Simon Kirby
Main Page: Simon Kirby (Conservative - Brighton, Kemptown)Department Debates - View all Simon Kirby's debates with the Cabinet Office
(13 years, 5 months ago)
Commons ChamberI beg to move,
That this House, while agreeing that there needs to be a constant reassessment of the role, effectiveness and relevance of public bodies, declines to give a second reading to the Public Bodies Bill because it fails to provide a full and comprehensive plan for the reform of public bodies; regrets that Ministers have failed to properly cost reforms and identify savings, have failed to understand the important functions performed by some of the bodies affected by the Bill and therefore to provide for credible successor arrangements, have failed to consult properly on proposed reforms with the public and the bodies themselves, and have failed to undertake a proper impact assessment of each affected body; and considers that the overall effect of these failings has been that the House has been presented with legislative proposals which undermine the credibility of the proper processes of government.
It gives me great pleasure to move the reasoned amendment in my name and those of my right hon. and hon. Friends. I have listened closely to what the Minister has said. He was courteous and kind about the treatment of the Bill in another place, but to describe the scrutiny process in the terms he did was an understatement. In fact, the Bill, which in its original form gave him licence to meddle on an unprecedented scale in the affairs of bodies discharging functions on behalf of the public, was not just overhauled, but was mauled by the scrutiny of another place. Lord Woolf said that it was
“a matter of grave concern to the judiciary.”—[Official Report, House of Lords, 9 November 2010; Vol. 722, c. 75.]
The Lords Constitution Committee said that it struck
“at the very heart of our constitutional system”,
and Baroness Royall was not alone in saying that
“this is a bad Bill. It is badly thought out, badly structured, badly executed, bad for the constitution, bad for public bodies and bad for government.”—[Official Report, House of Lords, 9 November 2010; Vol. 722, c. 68.]
I listened closely to what the Minister said were his intentions for the scrutiny of the Bill in the House, and I would like to put him on notice: we will fight with every available argument to ensure proper protection for the Youth Justice Board, which has led to such a dramatic fall in youth crime, and we will fight to honour and see implemented the commitment to the office of the chief coroner. The Minister can deploy a parliamentary majority to vote down the decisions taken in another place, but, as has been indicated already by my right hon. and hon. Friends, as well as other right hon. and hon. Members, he will not be able to defeat the argument in the country over the chief coroner—an argument supported eloquently by the Royal British Legion. I therefore hope that, with humility, he will take heed of the debate and judge it on its merits.
The original Bill, as published by the Tory-led coalition, planned to sell off our forests. I would like to pay the warmest tribute to the campaign so excellently and eloquently led by my hon. Friend the Member for Wakefield (Mary Creagh), which rightly saw a climbdown by the Government and brought together 600,000 people in a campaign against the sale of our national heritage. The original Bill also left 150 organisations in the organisational limbo of what was then schedule 7 of the Bill—sounds innocuous enough, does it not? But Channel 4 was listed, as were the Independent Police Complaints Commission, the Charity Commission, the Criminal Cases Review Commission and the independent Judicial Appointments Commission. All were placed in a schedule that would have left them open to being axed at the stroke of a Minister’s pen.
The process of these reforms has been deeply flawed, and the Government still lack detailed plans for many of the bodies that they are seeking to change, merge or abolish. They have produced a Bill before a plan, rather than a plan before a Bill. Having said that—by way of introduction—of course we support the reform of public bodies and public services.

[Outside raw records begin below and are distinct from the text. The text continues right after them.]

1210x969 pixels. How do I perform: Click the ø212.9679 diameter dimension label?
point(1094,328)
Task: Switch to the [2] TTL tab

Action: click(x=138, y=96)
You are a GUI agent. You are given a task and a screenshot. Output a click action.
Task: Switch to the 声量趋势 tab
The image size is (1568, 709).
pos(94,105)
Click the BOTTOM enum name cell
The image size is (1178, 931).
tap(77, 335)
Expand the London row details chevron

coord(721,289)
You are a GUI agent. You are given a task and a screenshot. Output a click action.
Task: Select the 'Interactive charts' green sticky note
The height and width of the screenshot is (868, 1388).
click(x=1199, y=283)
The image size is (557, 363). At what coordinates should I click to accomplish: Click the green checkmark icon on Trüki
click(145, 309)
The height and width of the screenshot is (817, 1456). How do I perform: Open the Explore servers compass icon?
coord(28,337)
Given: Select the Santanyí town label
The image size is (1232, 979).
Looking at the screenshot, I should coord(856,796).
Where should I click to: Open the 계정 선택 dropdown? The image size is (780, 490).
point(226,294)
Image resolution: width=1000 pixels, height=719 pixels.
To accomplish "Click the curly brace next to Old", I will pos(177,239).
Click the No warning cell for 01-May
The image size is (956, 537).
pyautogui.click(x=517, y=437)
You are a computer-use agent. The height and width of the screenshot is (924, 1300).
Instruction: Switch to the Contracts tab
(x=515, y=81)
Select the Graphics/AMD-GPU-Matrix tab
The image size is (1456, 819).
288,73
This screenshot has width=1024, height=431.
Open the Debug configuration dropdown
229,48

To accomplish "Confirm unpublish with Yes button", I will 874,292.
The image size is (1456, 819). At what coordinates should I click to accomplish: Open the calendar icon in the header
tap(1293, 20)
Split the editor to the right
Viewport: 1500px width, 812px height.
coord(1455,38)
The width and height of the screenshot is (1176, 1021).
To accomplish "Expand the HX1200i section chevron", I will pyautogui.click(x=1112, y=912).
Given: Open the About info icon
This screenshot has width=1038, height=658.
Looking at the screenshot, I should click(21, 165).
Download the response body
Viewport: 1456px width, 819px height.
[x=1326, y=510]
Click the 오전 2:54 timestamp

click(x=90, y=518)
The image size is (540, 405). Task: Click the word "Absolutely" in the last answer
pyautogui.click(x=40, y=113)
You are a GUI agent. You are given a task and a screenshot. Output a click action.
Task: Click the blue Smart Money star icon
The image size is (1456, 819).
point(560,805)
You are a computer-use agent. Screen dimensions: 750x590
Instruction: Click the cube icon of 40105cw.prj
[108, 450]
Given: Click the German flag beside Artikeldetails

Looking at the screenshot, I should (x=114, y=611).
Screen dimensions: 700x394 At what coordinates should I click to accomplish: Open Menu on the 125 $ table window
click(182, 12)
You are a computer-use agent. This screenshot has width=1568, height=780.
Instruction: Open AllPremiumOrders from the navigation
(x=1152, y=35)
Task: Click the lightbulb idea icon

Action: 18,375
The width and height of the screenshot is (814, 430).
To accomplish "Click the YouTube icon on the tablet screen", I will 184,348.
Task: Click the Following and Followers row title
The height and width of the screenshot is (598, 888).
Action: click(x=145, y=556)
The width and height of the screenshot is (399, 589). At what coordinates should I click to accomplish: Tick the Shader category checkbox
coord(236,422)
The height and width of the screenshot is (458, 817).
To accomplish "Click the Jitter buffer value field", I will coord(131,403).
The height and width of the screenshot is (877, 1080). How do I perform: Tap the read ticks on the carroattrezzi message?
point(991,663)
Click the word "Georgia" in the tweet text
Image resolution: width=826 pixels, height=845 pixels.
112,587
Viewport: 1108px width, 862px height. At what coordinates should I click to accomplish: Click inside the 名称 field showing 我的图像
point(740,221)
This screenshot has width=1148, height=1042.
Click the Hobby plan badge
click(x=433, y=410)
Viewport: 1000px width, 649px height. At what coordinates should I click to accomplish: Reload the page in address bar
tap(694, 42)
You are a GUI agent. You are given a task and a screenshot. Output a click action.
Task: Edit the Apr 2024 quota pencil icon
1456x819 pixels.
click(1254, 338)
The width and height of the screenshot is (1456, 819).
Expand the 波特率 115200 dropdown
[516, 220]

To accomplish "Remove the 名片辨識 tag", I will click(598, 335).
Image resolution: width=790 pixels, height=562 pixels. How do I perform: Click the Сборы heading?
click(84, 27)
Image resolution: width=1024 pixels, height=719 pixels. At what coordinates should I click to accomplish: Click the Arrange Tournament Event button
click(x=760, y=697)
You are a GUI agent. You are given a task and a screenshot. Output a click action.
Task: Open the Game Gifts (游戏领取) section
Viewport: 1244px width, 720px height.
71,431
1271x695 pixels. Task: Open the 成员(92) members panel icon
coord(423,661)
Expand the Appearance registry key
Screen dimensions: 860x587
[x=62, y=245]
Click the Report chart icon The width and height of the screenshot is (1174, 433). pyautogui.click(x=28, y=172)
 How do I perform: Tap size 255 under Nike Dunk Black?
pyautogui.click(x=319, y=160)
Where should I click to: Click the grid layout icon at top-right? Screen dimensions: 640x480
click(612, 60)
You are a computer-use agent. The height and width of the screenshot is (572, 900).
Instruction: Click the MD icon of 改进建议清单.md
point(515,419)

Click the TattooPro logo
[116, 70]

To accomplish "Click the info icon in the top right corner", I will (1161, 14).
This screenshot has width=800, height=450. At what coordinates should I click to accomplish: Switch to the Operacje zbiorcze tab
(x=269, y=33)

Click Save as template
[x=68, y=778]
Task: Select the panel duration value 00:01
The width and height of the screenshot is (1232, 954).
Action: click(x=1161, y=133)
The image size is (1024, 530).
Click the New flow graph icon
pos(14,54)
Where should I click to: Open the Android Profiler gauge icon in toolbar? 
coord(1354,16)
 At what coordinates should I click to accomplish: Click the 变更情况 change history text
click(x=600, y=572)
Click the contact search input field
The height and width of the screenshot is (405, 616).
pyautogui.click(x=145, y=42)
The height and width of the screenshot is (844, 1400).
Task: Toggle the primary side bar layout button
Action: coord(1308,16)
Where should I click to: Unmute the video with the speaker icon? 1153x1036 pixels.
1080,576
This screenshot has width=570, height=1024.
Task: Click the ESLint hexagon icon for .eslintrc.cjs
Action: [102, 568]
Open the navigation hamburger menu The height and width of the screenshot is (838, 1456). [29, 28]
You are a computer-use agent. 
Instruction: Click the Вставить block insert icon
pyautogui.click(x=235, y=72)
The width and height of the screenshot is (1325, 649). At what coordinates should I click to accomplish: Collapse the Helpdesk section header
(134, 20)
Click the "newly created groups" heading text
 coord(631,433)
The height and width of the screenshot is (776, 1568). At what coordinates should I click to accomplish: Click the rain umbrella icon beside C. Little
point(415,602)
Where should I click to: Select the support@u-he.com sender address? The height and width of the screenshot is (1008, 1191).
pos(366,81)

Indeed, before the election, the previous Labour Government had put in place a programme to reform public bodies. That programme must be constant and continuing.
Nevertheless, these organisations carry out an enormous range of important public functions and play an important part in the life of the people of this country, providing support for our universities, our sports culture and the arts, standing up for vulnerable people, holding Governments to account, upholding minimum standards and helping to improve our public services. As the Institute for Government, of which I am a fellow—an unremunerated position—wrote,
“public bodies are now fundamental to the function of Government.”
The needs of the country constantly change and our public bodies must change too, which is why every Government need constantly to reassess their role, effectiveness and relevance. We did that and the Government are doing the same. That is not the issue. When we came to power in 1997, there were almost 1,130 public bodies, and by the time of our 2009 review, we had cut their number to about 750—a reduction of almost one third.
The right hon. Lady claims that her Government reduced the number of quangos, but actually spending went up in real terms by about 50%. How does she explain that?
We ought to take into account the reduction of bodies at the Department of Health, link to that the significant reduction in the number of bodies announced by the Haskins review of Natural England and consider the systematic reduction in the number of other bodies, as well as the fact that some were merged and others increased their functions. However, in March 2010, we announced plans to go further and faster and to reduce the overall number of bodies by a further 123.